More than once I have met friends who don’t know which assets they have in their portfolio. Also, they have no idea how the portfolio is performing. They don’t know if they are making money or if they are losing money. It seems that they don’t even care.
Most people go to their financial adviser and simply do what the adviser tells them, blindly, without knowing why, without knowing what the strategy is? What are they trying to achieve? Do they own regular mutual funds? Stocks? ETFs? Bonds? A combination of all of those? Who knows? Who cares?
A friend of mine chose an adviser because he was invited to a restaurant. My friend ate a delicious steak, drank a glass of wine and listened to a persuasive presentation. In addition, the owner of the firm was Jewish. My friend has the impression that because many Jews are financially successful, he would become successful by association. I took a look at his portfolio and I saw mutual funds with high expense ratios. Maybe the reason why this owner is financially successful is because he charges high management fees to his clients, which means that the clients will be less successful. Maybe my friend should read: Where Are the Customers’ Yachts by Fred Schwed.
Another friend had life insurance in her portfolio. But my friend is single with no dependents. When I asked her why she had life insurance, she told me that her financial adviser suggested it but she didn’t remember the reason. Maybe a high commission for the adviser was part of the reason?
Many people, on the premise of diversification, buy similar funds run by different companies. For example, a big-company-U.S.-fund is practically the same whether it is managed by Vanguard or Fidelity. They are buying two similar products with different brand names. That is not diversification.
Many people have investments which don’t fit their objectives. I have seen it a few times; Investors in their early 30s owning a high percentage of bonds, and investors in their 60s owning only stocks. But the absolute worst are the investors who have 100% of their portfolio in cash because they don’t know what to do with their money.

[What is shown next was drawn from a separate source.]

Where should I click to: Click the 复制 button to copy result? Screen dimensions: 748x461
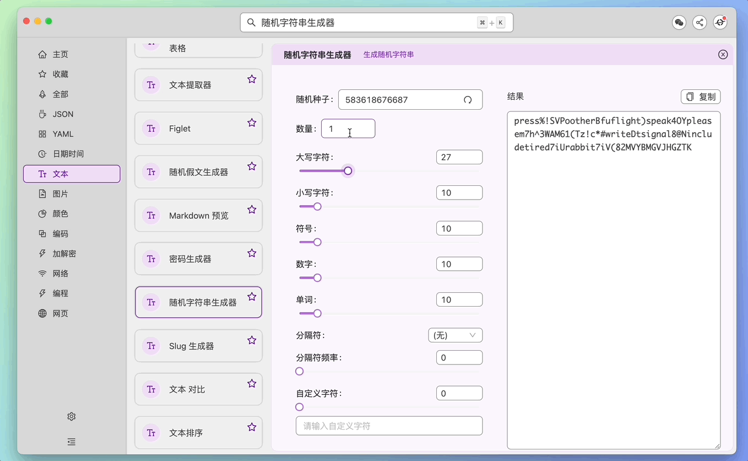tap(701, 97)
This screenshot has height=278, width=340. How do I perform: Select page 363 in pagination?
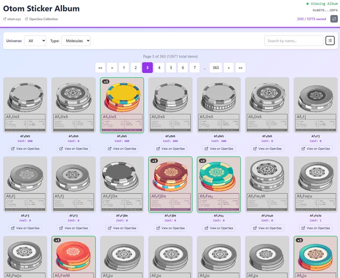click(x=216, y=68)
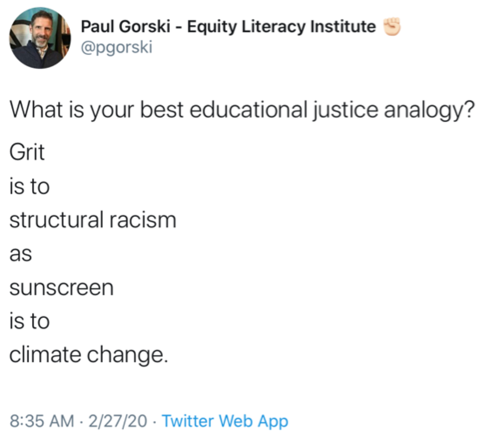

Finally, it is extremely important to know if you are making any money. Investors with many assets in their portfolio could have some assets going up in value and others going down. Also, they could have many deposits and withdrawals during the year. It could become complicated to figure out what the actual return is, but the only way to find out if you are getting closer to your objective is by measuring your returns. There are many software which would help you keep track of your returns.
My advice to you:
- Make a list of all your investments.
- Figure out what your objectives are. Retirement, vacation, downpayment for a house, education, etc.
- Figure out what your risk tolerance is and keep the assets which are in line with your risk tolerance and objectives.
- Divide your investment in the most tax efficient manner. Some investments belong in your taxable account and some belong in your nontaxable accounts.
- Measure your progress at least once per year, and readjust your portfolio to make sure it still meets your needs.